Putting aside the dubiousness of a major federal agency mounting an “objective” probe of one of its own internal departments over violations of Constitutional rights, the episode shows the US government has done little in the way of reform after the Edward Snowden NSA revelations of 2013. Of course, there were few that believed subsequent empty “promises” of politicians to curtail illegal domestic spying in the first place.

In this newest case the investigation will focus on US Customs and Border Protection (CBP) and its alleged use of of commercially-available phone tracking data to snoop on the whereabouts of individuals. Congressional inquiries started when it was first revealed the CBP payed up to $500,000 to private company for access to a commercial database which has “location data mined from applications on millions of Americans’ mobile phones.”

The company at the center of the probe is a government contractor named Venntel which sources its data from mobile advertising to create “100 percent commercially available data”.

Last Wednesday a group of Senators led by Ron Wyden (D-Ore.) and Elizabeth Warren (D-Mass) issued a statement which said the following

If federal agencies are tracking American citizens without warrants, the public deserves answers and accountability, I won’t accept anything less than a thorough and swift inspector general investigation that sheds light on CBP’s phone location data surveillance program.

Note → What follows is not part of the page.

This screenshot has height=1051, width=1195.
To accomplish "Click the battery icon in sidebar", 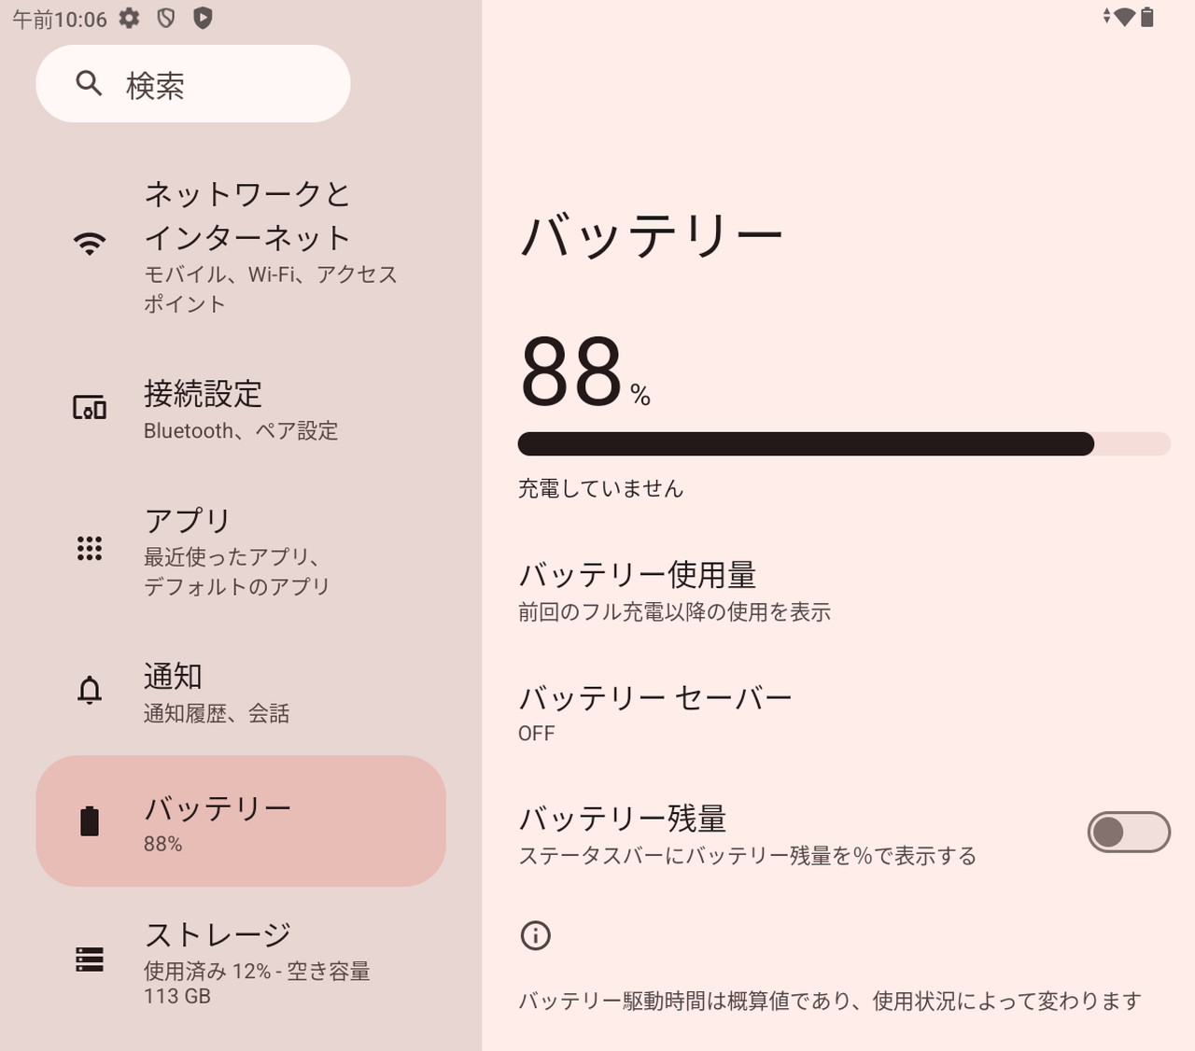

“CBP is not above the law and it should not be able to buy its way around the Fourth Amendment,” the senators said in the letter addressed to Inspector General Joseph Cuffari.

Simultaneous to the Congressional probe the American Civil Liberties Union (ACLU) last week filed a lawsuit demanding the release of “records about their purchases of cell phone location data for immigration enforcement and other purposes.” 

One crucial detail which remains unclear at this point, however, is the degree to which CBP was obtaining the tracking data of illegal immigrants or foreigners of questionable legal status in the United States. Even if so it’s likely they were accessing tracking data of American citizens in the process.

The CBP defense of their actions may hinge on such an argument, namely, that the methods were necessary and only applied to snooping on non-US citizens seeking to evade border and immigration authorities.